Сменяв обычные платья на праздничные, мы идем в гости в Tapyсу: по отлогой горе Калужской улицы к Добротворским, в их прохладный дом, в тенистый сад с глубокой террасой, к кипящему самовару с ватрушками и лепешками, с медом, вареньем… Круглолицая и седая, добрая жена дяди Вани (некогда — Цветаева, папина двоюродная сестра) угощает
[349]… Оса звенит над столом, на нее машут руками, газетным листом. Бедная оса, ее ведь никто не любит…
Иногда же мы шли в Тарусу в совсем другой дом — к Тете (маминой воспитательнице и дедушкиной второй жене)
[350]: вступаем в заколдованный мир нерусского, французско-швейцарского уюта, где нас ждали коробки шоколада после золотистых бульонов и цыплят жареных, и кофе со сливками из вычурного кофейника, и не тенистая, а солнечная терраса, в расчищенных песках посаженный сад под искусством садовника, — а в Тетиной спальне, напоминавшей шкатулку, в полумраке от мух со стены глядел на нас дедушка, в противоположность полноте Тети — худой, высокий, строгий из сумрачной рамы, холодком в детское сердце, напоминавшей о том, что он умер, и умер от рака… Эти два слова врезались в солнце лета и детство, звали в непонятное, страшное — и мы бросались к Тете, воплощению уюта, богатства, жизни (дедушка перед смертью продал в Москве «на Плющихе»
[351] дом и купил ей усадьбу в Тарусе
[352]). А мама для Тети была родной, как мы, девочкой, она растила ее с детства, приехала для этого из Швейцарии, где была дочерью пастора
[353], приехала потому, что мамина мама умерла
[354] сразу после ее рождения, была молодая, красавица, полька и познакомилась с дедушкой, молодым, на балу… А Тетя (ее родной язык был — французский) не могла выговорить «Тетя», могла только — «Тьо»…
Все это хлебнув, мы возвращались в наше далекое лесное гнездышко, с двумя балконами, один над другим, и верхний был весь решетчатый — чтобы мы не упали оттуда… Когда мы шли с мамой на далекую прогулку в Пачево, долину между двух лесов, у одного края которого протекала когда-то речка, у нее сохранились наклоненные ивы над темным руслом…

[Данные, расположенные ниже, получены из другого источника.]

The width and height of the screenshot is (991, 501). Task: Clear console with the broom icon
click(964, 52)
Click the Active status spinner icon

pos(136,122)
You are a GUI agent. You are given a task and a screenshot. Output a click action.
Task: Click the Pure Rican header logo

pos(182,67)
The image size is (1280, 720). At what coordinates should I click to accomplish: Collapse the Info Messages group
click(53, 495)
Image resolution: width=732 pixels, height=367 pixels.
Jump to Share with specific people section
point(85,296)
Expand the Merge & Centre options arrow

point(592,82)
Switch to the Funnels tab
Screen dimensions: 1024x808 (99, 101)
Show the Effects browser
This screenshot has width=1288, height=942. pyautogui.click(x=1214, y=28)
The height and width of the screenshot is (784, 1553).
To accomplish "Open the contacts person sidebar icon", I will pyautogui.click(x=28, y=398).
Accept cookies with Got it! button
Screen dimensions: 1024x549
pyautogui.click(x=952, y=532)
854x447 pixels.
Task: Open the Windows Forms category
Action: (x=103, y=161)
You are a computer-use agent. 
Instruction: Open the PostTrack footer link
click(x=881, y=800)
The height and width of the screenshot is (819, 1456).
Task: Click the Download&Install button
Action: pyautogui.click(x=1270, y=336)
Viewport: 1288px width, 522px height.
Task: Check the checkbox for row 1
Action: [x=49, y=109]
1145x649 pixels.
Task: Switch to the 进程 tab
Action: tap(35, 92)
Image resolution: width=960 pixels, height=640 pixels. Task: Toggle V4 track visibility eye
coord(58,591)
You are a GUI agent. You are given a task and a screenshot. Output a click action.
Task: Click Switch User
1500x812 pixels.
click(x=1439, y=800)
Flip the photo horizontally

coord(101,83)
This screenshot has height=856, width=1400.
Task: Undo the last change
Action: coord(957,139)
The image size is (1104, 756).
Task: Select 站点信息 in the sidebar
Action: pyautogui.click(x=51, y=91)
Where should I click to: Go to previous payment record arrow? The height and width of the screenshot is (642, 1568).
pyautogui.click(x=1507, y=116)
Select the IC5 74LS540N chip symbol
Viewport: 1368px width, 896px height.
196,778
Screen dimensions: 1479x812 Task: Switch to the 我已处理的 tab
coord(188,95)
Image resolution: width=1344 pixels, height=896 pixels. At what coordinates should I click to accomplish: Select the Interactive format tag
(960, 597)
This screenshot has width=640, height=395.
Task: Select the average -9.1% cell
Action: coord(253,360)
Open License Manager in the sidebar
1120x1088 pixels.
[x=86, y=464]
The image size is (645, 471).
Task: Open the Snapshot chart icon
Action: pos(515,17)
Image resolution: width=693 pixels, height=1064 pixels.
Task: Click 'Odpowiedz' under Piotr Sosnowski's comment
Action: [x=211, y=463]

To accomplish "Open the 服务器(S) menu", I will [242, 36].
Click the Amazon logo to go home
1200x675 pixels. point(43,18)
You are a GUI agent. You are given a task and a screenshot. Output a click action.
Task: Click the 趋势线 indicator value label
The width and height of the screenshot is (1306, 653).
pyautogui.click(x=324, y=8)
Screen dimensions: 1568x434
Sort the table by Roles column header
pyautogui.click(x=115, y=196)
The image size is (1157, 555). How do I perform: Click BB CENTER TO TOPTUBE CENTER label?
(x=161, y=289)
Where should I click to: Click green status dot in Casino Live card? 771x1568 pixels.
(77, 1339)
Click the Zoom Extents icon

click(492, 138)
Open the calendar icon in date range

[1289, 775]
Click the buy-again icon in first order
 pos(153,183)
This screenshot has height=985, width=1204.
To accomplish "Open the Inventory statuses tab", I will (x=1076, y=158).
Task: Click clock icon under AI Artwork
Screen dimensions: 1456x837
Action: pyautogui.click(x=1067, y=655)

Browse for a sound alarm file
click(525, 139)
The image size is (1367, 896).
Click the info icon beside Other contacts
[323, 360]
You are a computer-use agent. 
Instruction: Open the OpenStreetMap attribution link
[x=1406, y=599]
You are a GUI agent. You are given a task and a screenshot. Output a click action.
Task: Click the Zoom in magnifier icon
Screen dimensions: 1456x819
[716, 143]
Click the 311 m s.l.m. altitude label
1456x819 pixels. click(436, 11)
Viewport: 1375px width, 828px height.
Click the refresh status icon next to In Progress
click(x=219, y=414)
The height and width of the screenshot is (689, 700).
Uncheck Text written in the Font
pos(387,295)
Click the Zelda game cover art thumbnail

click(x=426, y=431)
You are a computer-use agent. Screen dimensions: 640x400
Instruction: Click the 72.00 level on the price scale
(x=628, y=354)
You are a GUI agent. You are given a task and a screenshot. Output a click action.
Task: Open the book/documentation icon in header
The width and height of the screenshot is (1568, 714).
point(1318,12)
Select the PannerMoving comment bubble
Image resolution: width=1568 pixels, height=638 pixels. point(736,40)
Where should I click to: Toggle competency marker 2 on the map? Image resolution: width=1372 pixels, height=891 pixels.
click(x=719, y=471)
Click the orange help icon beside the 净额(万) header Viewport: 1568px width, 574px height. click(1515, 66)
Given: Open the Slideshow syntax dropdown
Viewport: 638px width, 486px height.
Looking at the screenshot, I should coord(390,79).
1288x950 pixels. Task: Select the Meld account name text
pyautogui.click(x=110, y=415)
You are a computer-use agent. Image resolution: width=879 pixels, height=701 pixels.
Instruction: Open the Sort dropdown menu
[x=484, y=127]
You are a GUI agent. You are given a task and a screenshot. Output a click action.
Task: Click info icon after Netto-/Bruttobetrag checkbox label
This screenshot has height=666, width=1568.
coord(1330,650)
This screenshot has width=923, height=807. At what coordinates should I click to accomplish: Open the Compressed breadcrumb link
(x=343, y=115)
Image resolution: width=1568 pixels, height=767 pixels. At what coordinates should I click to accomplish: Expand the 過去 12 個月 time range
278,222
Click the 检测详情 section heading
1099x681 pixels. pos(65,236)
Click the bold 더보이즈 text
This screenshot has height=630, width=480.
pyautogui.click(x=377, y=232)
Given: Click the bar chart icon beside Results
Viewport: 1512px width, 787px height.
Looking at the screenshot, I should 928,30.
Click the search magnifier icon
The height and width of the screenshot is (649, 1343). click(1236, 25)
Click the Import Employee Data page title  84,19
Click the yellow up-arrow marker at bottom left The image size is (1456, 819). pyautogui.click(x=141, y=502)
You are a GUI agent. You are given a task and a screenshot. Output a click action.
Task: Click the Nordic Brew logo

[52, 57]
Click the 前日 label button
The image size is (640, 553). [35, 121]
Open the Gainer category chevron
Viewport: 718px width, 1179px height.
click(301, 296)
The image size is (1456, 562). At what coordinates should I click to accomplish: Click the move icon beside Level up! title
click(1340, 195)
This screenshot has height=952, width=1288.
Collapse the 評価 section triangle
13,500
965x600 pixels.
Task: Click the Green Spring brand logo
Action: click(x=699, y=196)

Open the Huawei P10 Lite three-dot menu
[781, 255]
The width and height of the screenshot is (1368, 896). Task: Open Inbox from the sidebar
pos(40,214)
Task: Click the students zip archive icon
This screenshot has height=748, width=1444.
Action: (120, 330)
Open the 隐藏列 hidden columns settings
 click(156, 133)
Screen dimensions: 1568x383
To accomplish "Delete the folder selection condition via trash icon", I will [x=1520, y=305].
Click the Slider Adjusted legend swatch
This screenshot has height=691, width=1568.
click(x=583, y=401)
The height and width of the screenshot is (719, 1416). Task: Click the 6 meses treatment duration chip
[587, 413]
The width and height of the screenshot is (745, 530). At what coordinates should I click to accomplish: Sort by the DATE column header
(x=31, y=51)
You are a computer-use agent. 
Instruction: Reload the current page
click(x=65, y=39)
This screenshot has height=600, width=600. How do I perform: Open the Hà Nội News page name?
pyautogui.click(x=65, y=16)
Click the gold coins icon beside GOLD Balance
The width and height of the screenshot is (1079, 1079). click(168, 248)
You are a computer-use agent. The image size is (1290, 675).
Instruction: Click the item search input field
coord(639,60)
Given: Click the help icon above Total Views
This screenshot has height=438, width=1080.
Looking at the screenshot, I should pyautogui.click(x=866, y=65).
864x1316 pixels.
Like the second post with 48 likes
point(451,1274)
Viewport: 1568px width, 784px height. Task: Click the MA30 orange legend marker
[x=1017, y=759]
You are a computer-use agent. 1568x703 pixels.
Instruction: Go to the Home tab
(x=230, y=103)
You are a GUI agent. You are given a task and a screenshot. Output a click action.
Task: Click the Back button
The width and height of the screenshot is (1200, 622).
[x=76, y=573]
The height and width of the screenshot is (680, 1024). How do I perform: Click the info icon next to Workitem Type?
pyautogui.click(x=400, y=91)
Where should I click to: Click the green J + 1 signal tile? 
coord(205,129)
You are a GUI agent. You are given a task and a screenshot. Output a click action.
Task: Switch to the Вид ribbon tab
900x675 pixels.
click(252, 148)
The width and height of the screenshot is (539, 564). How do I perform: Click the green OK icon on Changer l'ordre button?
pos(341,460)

… А потом после детства было страшное лето, когда умерла мама
[355], Лёра работала учительницей в другом городе
[356], и мы с Марусей остались одни в Москве и Тарусе, без мамы…
Отрочество
Что такое отрочество — при матери, я не знаю. А без матери оно — бесприютность. Марина захотела в интернат, к деятельности среди подруг и не подруг, я осталась одна в 12 лет в московском папином доме, не учась в гимназии (по сходству с мамой — мама умерла от туберкулеза — папа боялся отдать меня в гимназию из-за детских болезней). Ко мне ходила учительница, а после обеда я ходила с троюродной сестрой, Людой (медичкой)
[357], на каток и к нему пристрастилась и потом ходила одна. Он меня — закалил, я с 15 лет на беговых коньках каталась (до глубокой старости)
[358]. Папа
[359], как ребенок, рыдавший при прощании нашем с мамой; мы помним ее слова «живите по правде, дети, по правде живите». Ей было 37 лет. Нe помогли заграничные санатории. Ее могла спасти Италия, но она не желала зажиться там, она хотела помогать папе с Музеем
[360]. Папа был им предельно занят, и директорствовал в Музее Румянцевском, и профессорская работа: по многу часов лекций и научных трудов. Он скончался от переутомления в 66 лет… Но Бог не оставляет. В те, после мамы, годы Бог послал нам друзей: Лидию Александровну Тамбурер
[361], удивительного человека, нас полюбившую, и поэта Эллиса (Маринина поэма «Чародей»)
[362], к нам пристрастившегося и скрасившего наше отрочество своим фантастическим даром перевоплощения. Но это — Москва. А в Тарусе, после мамы (отдельно от Марины, занятой переводом Ростановского «Орленка», в 16 лет поехавшей в Париж на трехмесячные курсы о французской литературе), мне Бог послал подруг — Кланю Макаренко
[363] и Шурочку Михайлову
[364], а затем — целую ватагу младших девочек и однолеток — старших мальчиков. Мы встречались после обеда и занятий, Гарька Устинов (красавец, цыганенок
[365]) и русский подросток Мишка Дубец (Филиппов)
[366], и их дружеское увлечение мною грело меня, а Мишка Дубец много лет спустя, узнав, что я овдовела после смерти второго мужа, прислал мне с войны письмо, что готов мне помогать частью своего офицерского жалованья.